*Collected data*
*** Block opens ***
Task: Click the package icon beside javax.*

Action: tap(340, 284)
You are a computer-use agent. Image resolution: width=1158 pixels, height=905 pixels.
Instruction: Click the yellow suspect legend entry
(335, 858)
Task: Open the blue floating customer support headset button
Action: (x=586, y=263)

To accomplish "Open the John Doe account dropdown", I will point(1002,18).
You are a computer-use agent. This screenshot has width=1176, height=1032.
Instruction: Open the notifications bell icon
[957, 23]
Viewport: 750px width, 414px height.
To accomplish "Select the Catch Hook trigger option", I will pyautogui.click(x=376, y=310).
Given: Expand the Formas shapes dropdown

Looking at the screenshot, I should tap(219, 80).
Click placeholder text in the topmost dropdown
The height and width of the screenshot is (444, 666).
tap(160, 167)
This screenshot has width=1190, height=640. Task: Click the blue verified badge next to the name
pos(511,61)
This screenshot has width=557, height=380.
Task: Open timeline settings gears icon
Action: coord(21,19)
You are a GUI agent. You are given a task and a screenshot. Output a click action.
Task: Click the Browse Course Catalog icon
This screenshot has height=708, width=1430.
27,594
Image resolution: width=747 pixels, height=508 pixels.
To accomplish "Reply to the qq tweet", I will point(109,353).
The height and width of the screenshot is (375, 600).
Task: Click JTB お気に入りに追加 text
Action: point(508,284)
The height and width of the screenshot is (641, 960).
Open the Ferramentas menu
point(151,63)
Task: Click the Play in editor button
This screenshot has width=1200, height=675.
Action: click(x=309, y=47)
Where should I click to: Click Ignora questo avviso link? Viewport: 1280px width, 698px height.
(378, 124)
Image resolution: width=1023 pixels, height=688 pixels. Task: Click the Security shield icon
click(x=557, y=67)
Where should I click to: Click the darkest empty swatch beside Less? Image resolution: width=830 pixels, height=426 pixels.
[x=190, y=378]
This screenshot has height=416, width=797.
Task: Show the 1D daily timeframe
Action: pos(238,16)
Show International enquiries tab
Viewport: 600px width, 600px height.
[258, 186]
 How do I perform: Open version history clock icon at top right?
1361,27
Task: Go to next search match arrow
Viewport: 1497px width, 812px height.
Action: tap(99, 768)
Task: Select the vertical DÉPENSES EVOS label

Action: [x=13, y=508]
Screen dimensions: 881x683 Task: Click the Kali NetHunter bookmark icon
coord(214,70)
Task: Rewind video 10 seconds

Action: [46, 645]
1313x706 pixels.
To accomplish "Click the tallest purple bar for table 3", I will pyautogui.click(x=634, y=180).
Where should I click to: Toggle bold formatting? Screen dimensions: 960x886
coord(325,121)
*** Block closes ***
*EXERCISE PROMPT*
Copy all lines of the records that have the string "agent" in them.

*SOLUTION FOR THIS PROBLEM*
You are a computer-use agent. Image resolution: width=1158 pixels, height=905 pixels.
You are a computer-use agent. This screenshot has width=1176, height=1032.
You are a GUI agent. You are given a task and a screenshot. Output a click action.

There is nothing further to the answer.